ここに入る前の謎の躊躇といい、突然の涙といい。やはりコイツは、何かがおかしい。……まるで、オーガが助かることを素直に喜べない何かがあるかのような、そんな……
(城主への裏切りの罪悪感か? いや、違う。この感じは、この、震えは……)
コイツは明らかに、何かに″怯えて″いる。その何かがなんなのかなど、考えるまでも無いだろう。

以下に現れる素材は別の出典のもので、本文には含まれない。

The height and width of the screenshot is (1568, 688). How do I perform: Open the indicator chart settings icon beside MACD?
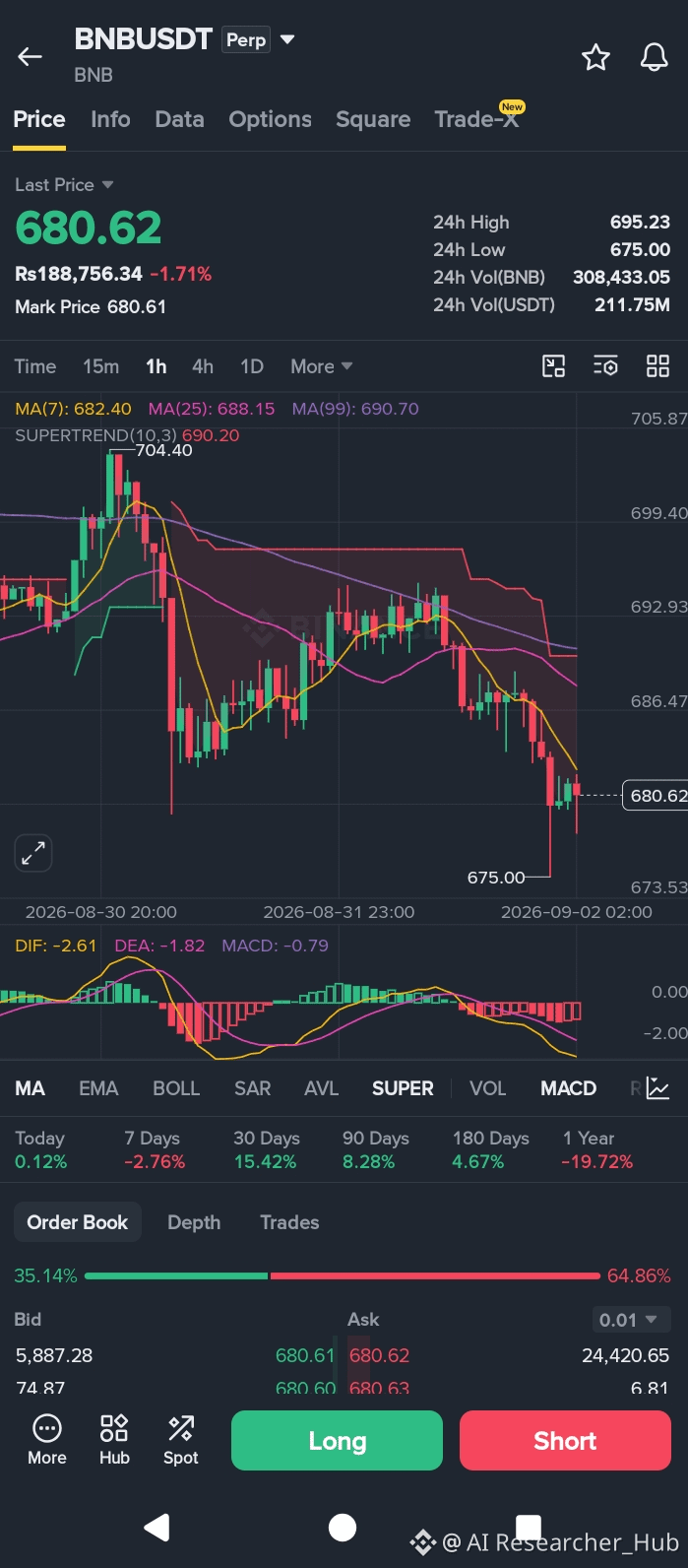[658, 1088]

「オーガが逃げ出したら、あの貴族は必ず激怒する。きっとその怒りを受けるのはお前だ。次はお前が、ここで代わりをさせられる可能性がある、ということか……」
ここまでくれば疑う余地はもう無い。きっと、この女のオーガを助けたいという気持ちは本物だ。きっと心の中では、そのせいで自分が犠牲になっても構わないとさえ思っているだろう。
だが、身体はそれを拒絶している。あんな薄汚い部屋に住まわされている時点で既に良い扱いは受けていないだろうが、きっとオーガが逃げ出せばこれまで以上の仕打ちに晒される。
その恐怖に怯える心が、涙と身体の震えとして溢れ出たのだ。
「私も、城主様と同罪です。ずっと、ずっと……オーガさんたちが酷い目に遭わされてるのを近くで見てたのに……。言い訳ばかりして、見て見ぬふりを続けて……」
俺は、勇者を皆殺しにする。ただの人間でも、魔族に害を成す者なら容赦はしない。
「もういい。お前の言いたいことは、よく分かった」
加害者の意見や言い訳など関係ない。俺は、ただ俺の成すべきことを続けるだけだ。
プロローグ700文字ほど加筆しました。